- _TASK INSTRUCTIONS_
1. From the article on North Dakota bighorn sheep, return the passage starting with "From Roosevelt’s time" and going on through "of Grassy Butte.", copied word for word.
2. According to the article on North Dakota bighorn sheep, from where did state Game and Fish Department biologists transplant bighorns in the mid-1950s?
3. Write the next part of the article on North Dakota bighorn sheep, continuing after its final sentence.

- _TEXT PROVIDED_
= = =

By Doug Leier, NDG&F Dept
To understand the current North Dakota bighorn sheep population, it’s a good idea to try to understand the past.
And really it’s a past highlighted by a “who’s who” in Midwest wildlife documentation. Writings describing these majestic bighorn sheep were first recorded by the Lewis and Clark expedition in 1805 along the Yellowstone River in what is now North Dakota.
Later, John J. Audubon wrote about bighorn sheep and the frustrations of trying to hunt these rams in the 1840s. Theodore Roosevelt also hunted the badlands for bighorn sheep during his time spent in North Dakota.
From Roosevelt’s time in the 1880s, to the first decade of the 1900s, bighorn sheep in North Dakota did not fare so well. Nor did any of the other big game species that inhabited the state. Bison, moose, elk and bighorn sheep were extirpated from the North Dakota landscape. White-tailed deer, mule deer and pronghorn numbers declined to a a point where they faced an unknown future.
In 1905 the last reported bighorn sheep was killed near Grassy Butte. North Dakota did not have any wild sheep from that time until the mid-1950s, when state Game and Fish Department biologists transplanted bighorns from British Columbia to an area southwest of Grassy Butte.

= = =

- _EXTRACTED DATA_
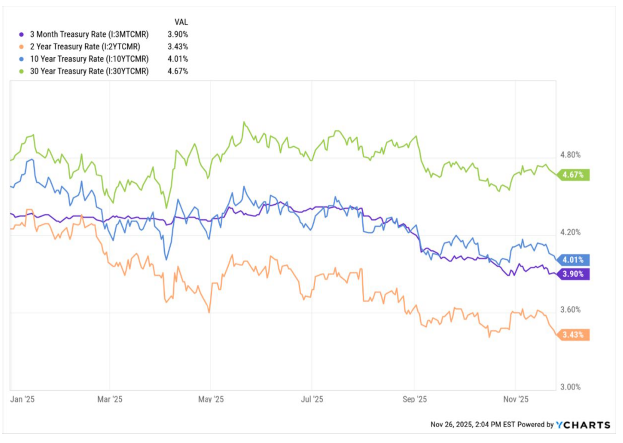Click the VAL column header in legend
The width and height of the screenshot is (623, 443).
tap(180, 21)
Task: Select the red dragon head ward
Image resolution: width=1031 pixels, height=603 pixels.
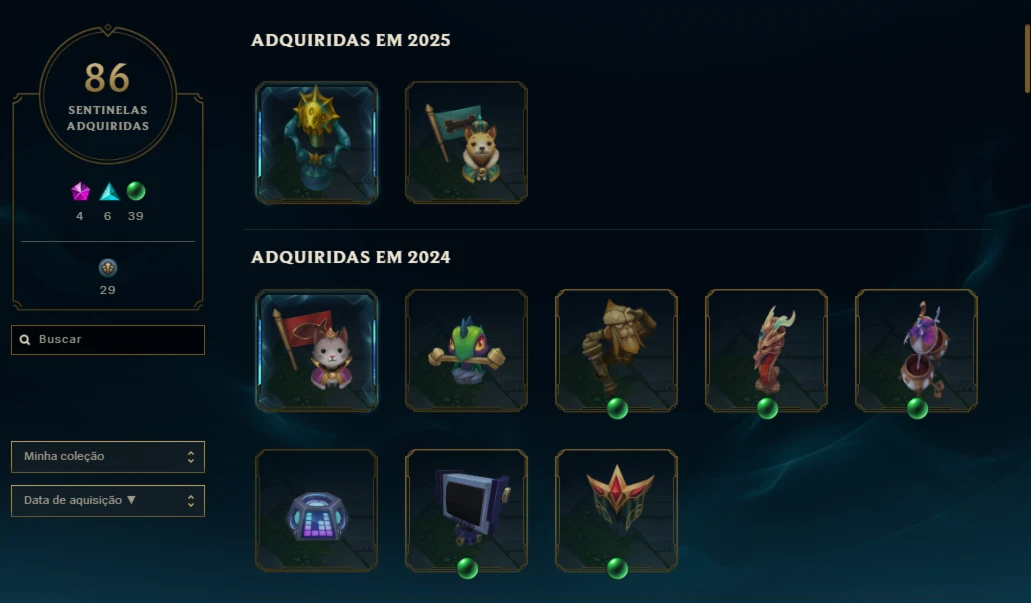Action: point(766,350)
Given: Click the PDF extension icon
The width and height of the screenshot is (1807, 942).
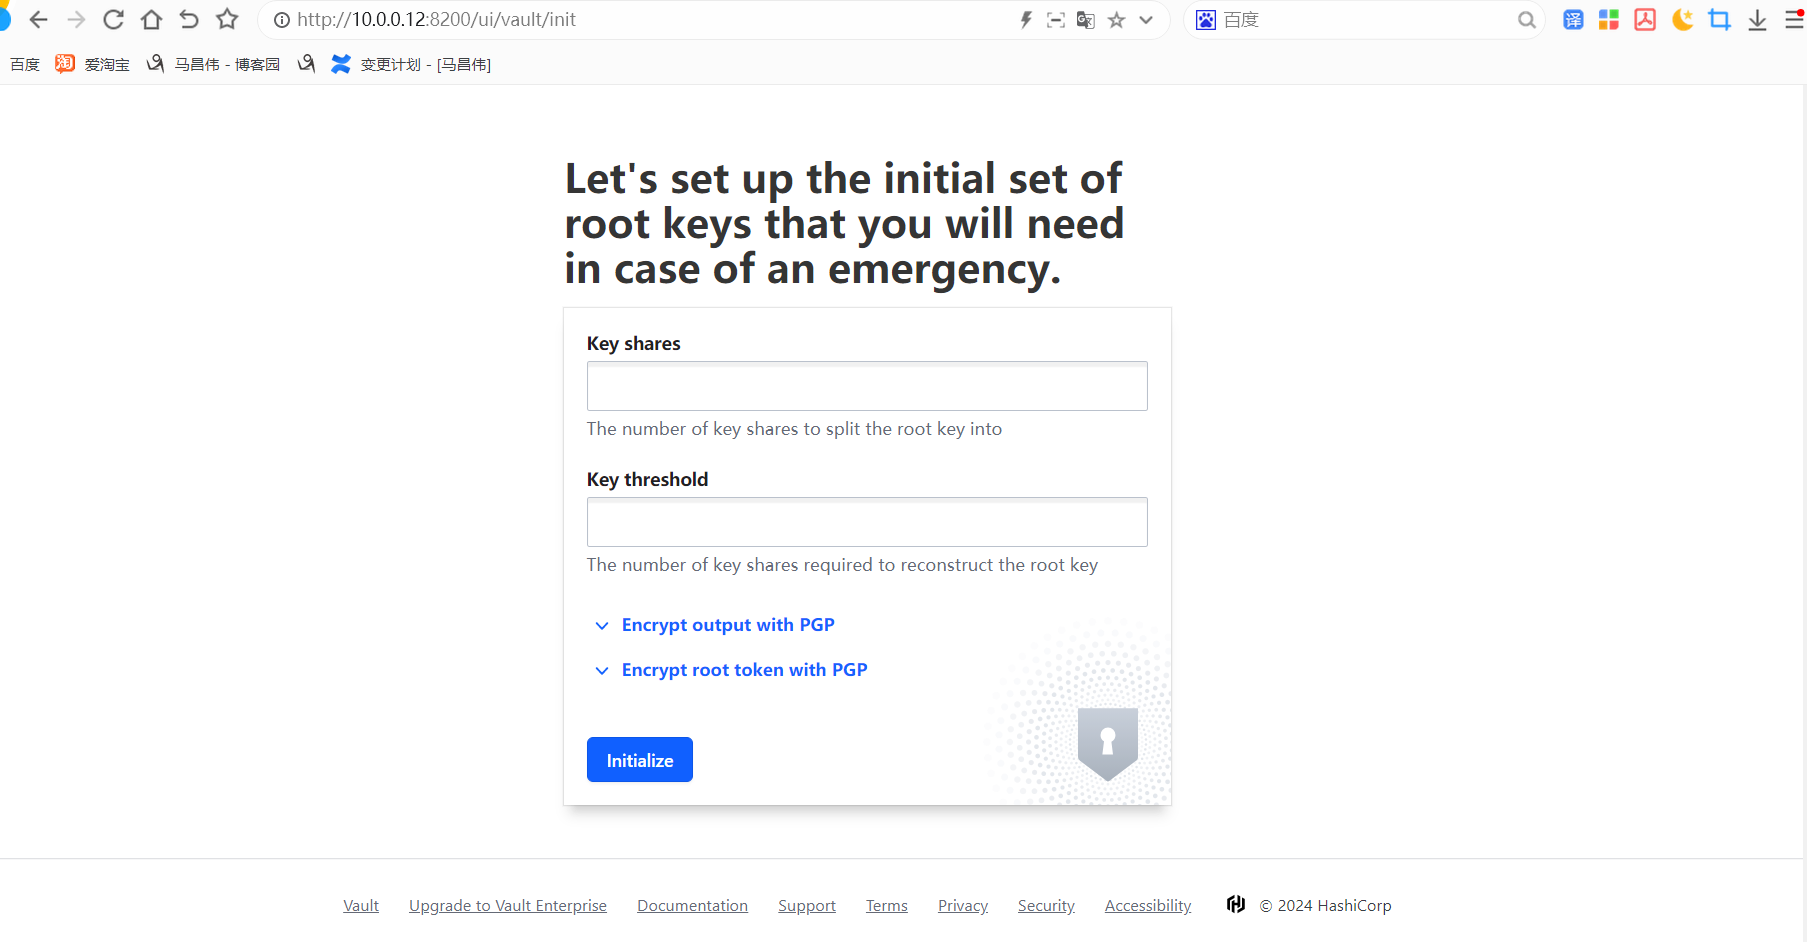Looking at the screenshot, I should 1645,20.
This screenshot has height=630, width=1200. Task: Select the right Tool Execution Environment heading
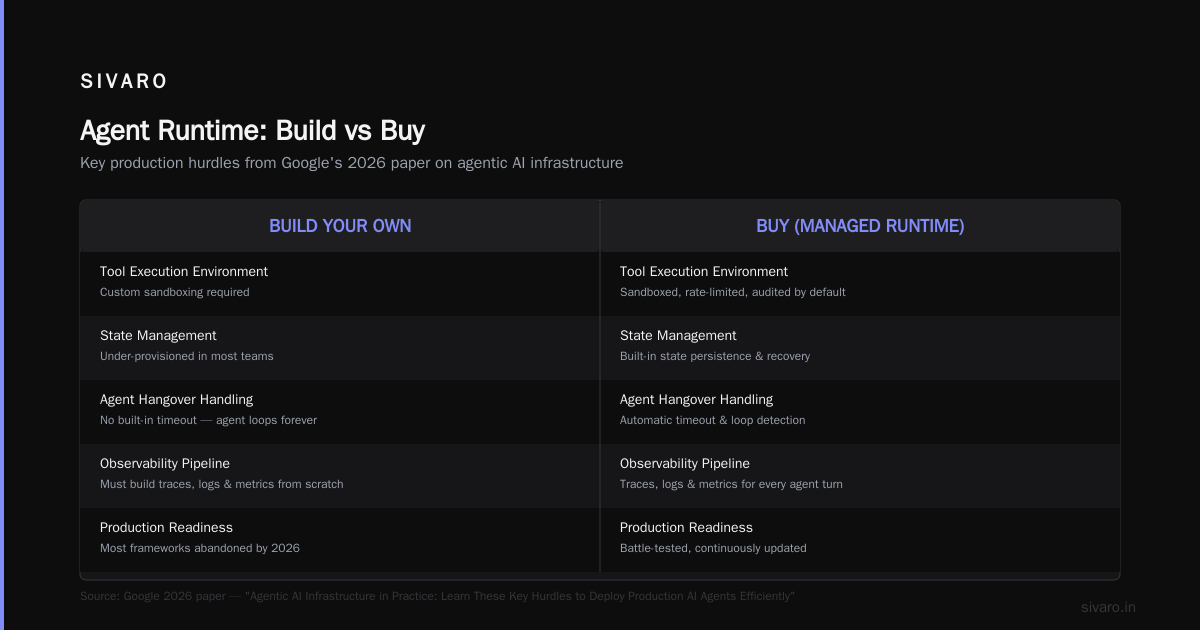(704, 272)
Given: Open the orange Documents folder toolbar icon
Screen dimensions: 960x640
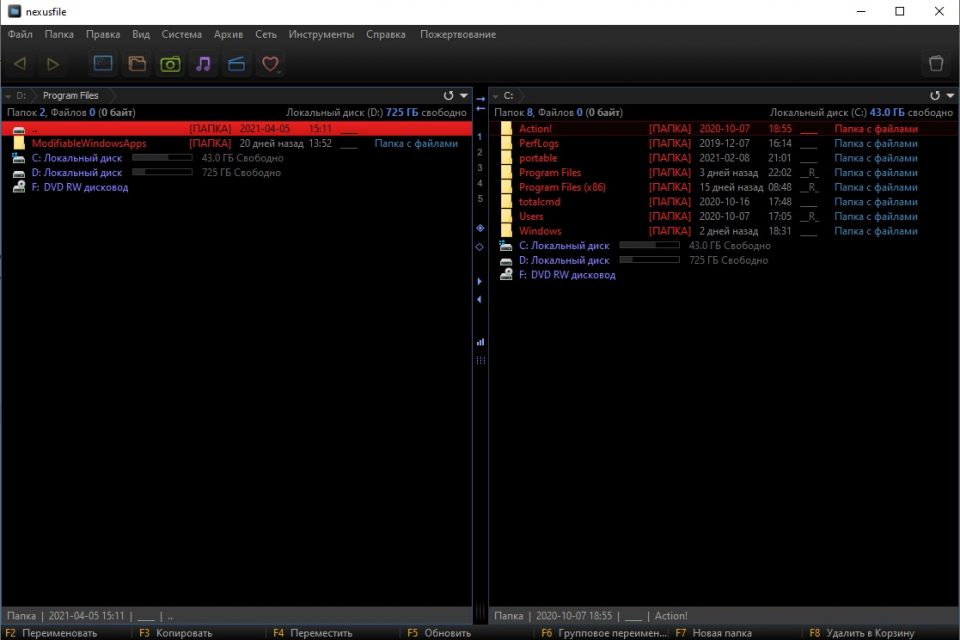Looking at the screenshot, I should click(x=137, y=64).
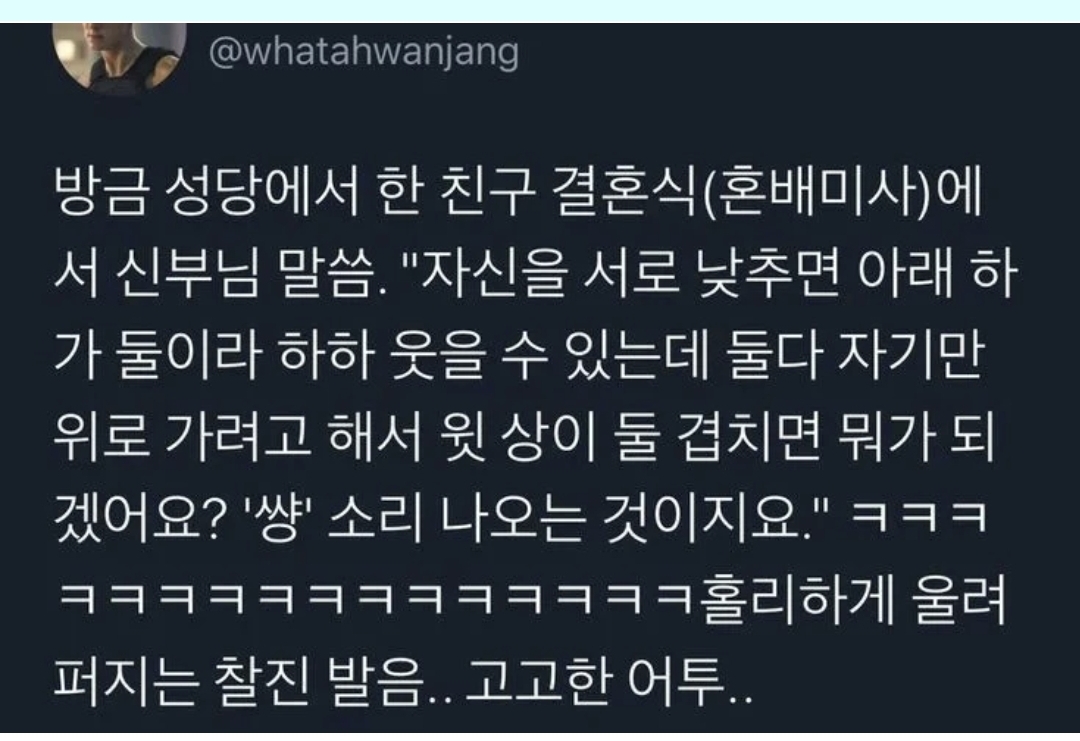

= = =

- _RESPONSES TO THE EXERCISE_
1.
From Roosevelt’s time in the 1880s, to the first decade of the 1900s, bighorn sheep in North Dakota did not fare so well. Nor did any of the other big game species that inhabited the state. Bison, moose, elk and bighorn sheep were extirpated from the North Dakota landscape. White-tailed deer, mule deer and pronghorn numbers declined to a a point where they faced an unknown future.
In 1905 the last reported bighorn sheep was killed near Grassy Butte. North Dakota did not have any wild sheep from that time until the mid-1950s, when state Game and Fish Department biologists transplanted bighorns from British Columbia to an area southwest of Grassy Butte.

2. British Columbia

3.
It took another 20 years or so before the sheep population, through natural reproduction and further in-state and out-of-state transplants, expanding to the point where the Game and Fish Department could open a hunting season.
Since that time in the mid-1970s, the contemporary population of bighorn sheep has provided limited but highly sought hunting opportunities, with the number of licenses typically at a hand-full, plus or minus a few.
The license allocation is based on the recent spring survey numbers, and just recently the 2017 spring survey indicated a minimum of 296 bighorn sheep in western North Dakota, up slightly from last year and 3 percent above the five-year average.
Altogether, biologists counted 104 rams, 170 ewes and 22 lambs. Not included are approximately 20 bighorns in the North Unit of Theodore Roosevelt National Park.
Big game biologist Brett Wiedmann said the survey revealed both good and bad news after a well-documented sheep die-off that began in 2014. “This year’s count of adult bighorn was encouraging given the ongoing effects of bacterial pneumonia throughout most of the badlands, but the lamb count was discouraging,” Wiedmann said.
The northern badlands population, which was hit the hardest from the die-off, increased 2 percent from last year. However, the southern badlands population was down 3 percent.
“The total count of adult rams and ewes was the highest on record, but the total count, recruitment rate and winter survival rate for lambs were all the lowest on record,” Wiedmann said. “The recruitment rate of lambs per adult ewes was 15 percent, well below the long-term average.”
Wiedmann noted that one year isn’t necessarily a trend, but poor lamb survival is typical in populations exposed to Mycoplasma ovipneumoniae, the pathogen responsible for most die-offs of bighorn sheep, and those effects can last many years.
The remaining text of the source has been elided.